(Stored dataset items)
╔══
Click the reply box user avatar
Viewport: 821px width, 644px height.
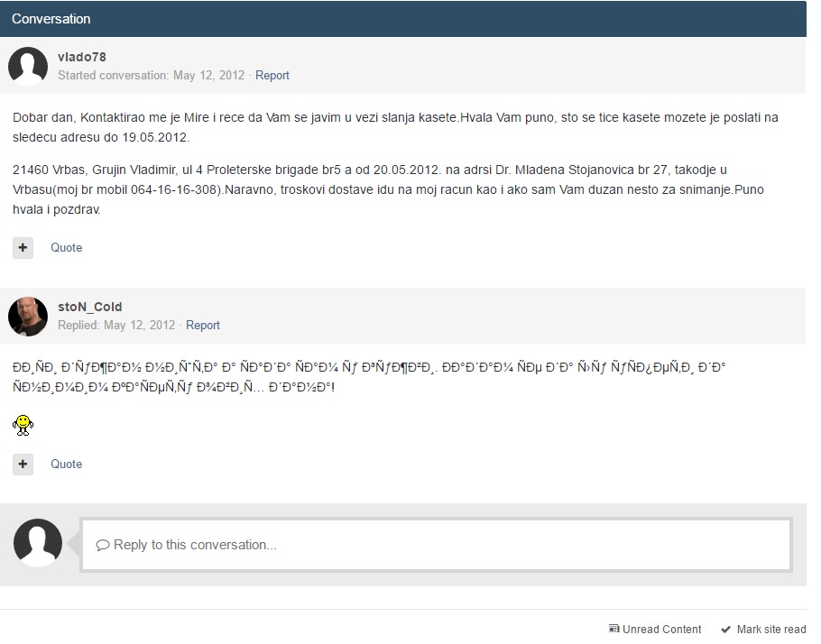[x=38, y=543]
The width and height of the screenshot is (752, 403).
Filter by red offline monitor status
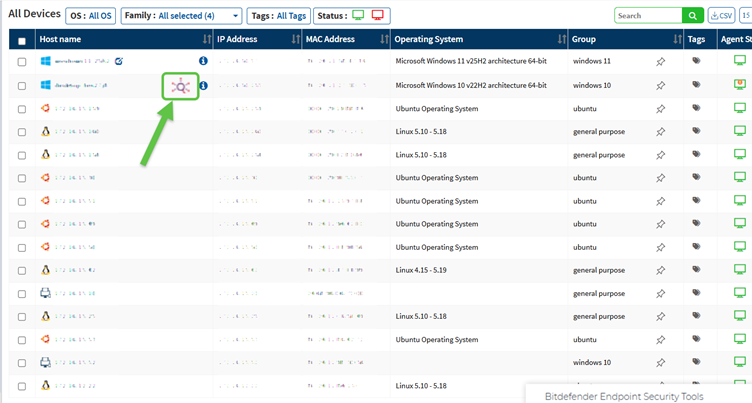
╚══
Aim of the exercise ::
Restate it all word for word: every record, no pictures.

Your solution ::
Click the reply box user avatar
Viewport: 821px width, 644px height.
[x=38, y=543]
The width and height of the screenshot is (752, 403).
Filter by red offline monitor status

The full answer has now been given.